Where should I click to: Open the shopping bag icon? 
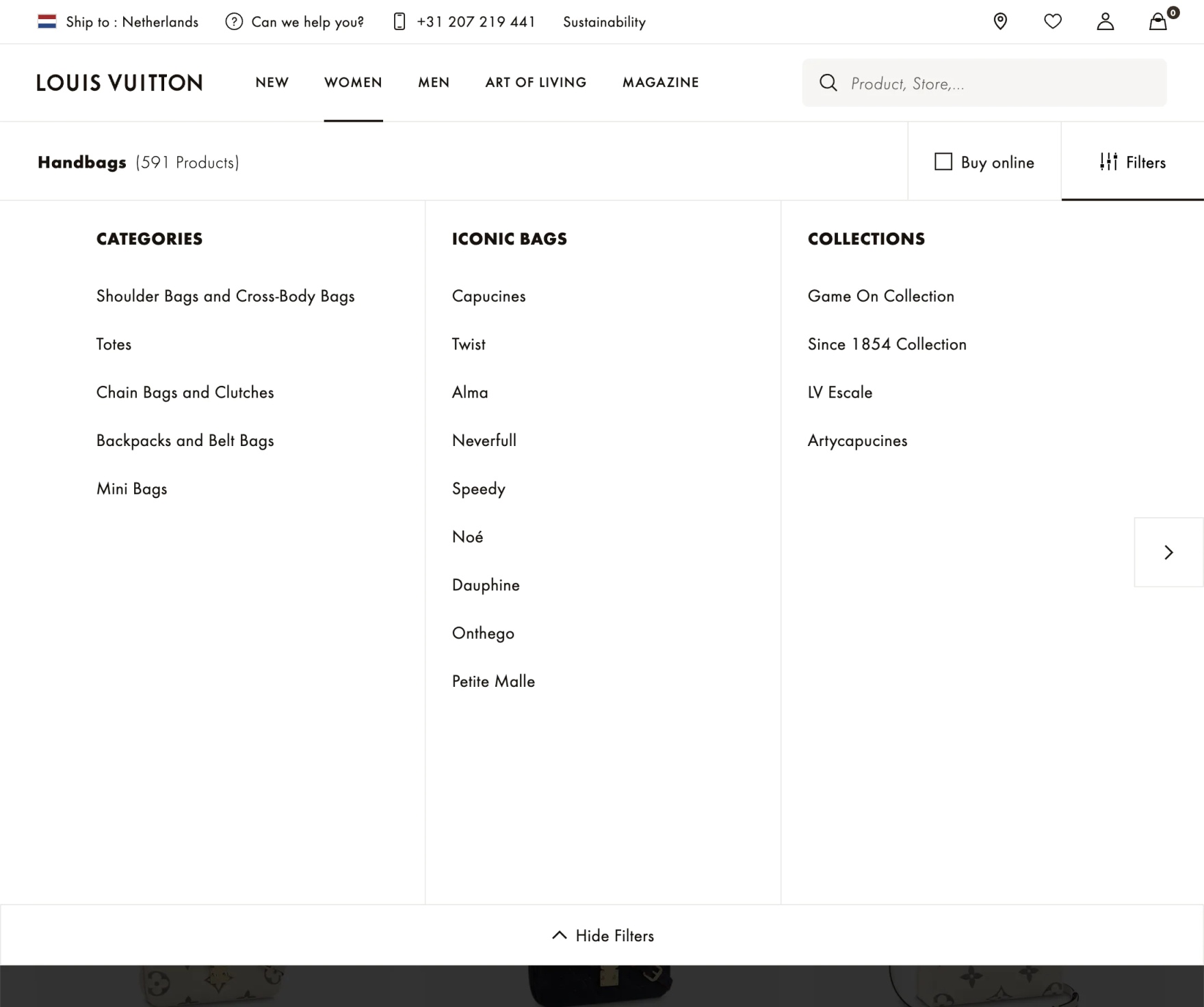(1157, 22)
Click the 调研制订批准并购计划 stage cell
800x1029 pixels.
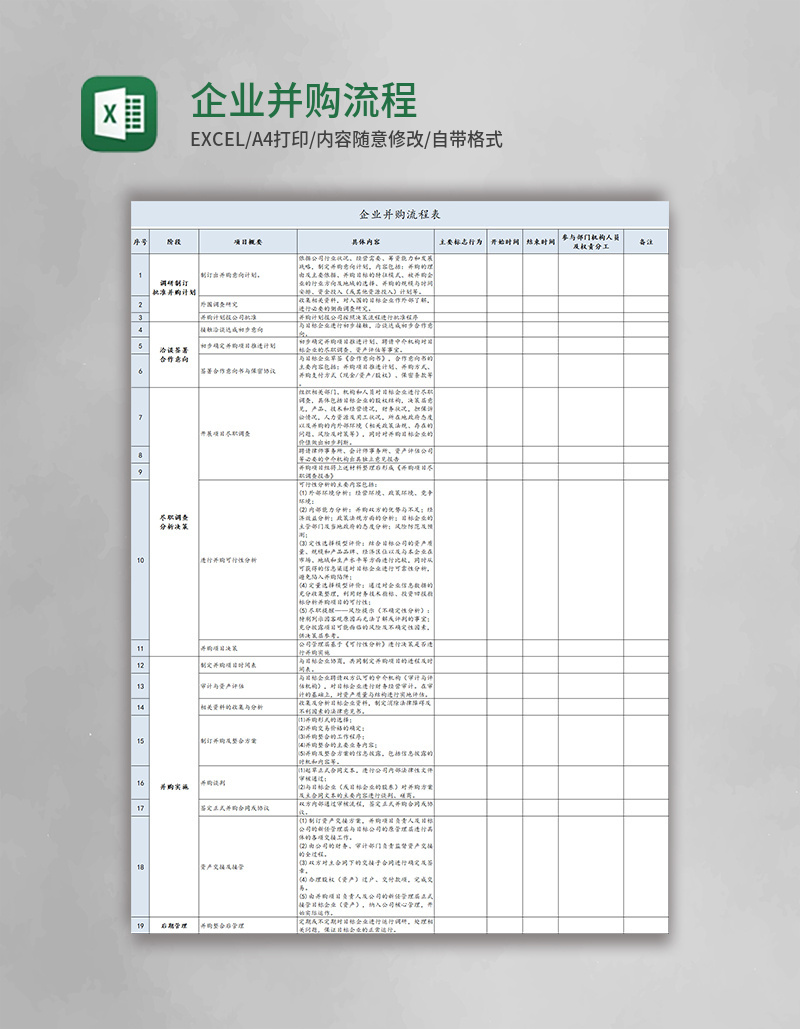coord(174,288)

• YOUR ASSIGNMENT:
Pictures stay out; reproduce exactly the lines from the one containing "Click the 调研制订批准并购计划 stage cell" through the end of the data.

• SOLUTION TO THIS EXERCISE:
Click the 调研制订批准并购计划 stage cell
800x1029 pixels.
coord(174,288)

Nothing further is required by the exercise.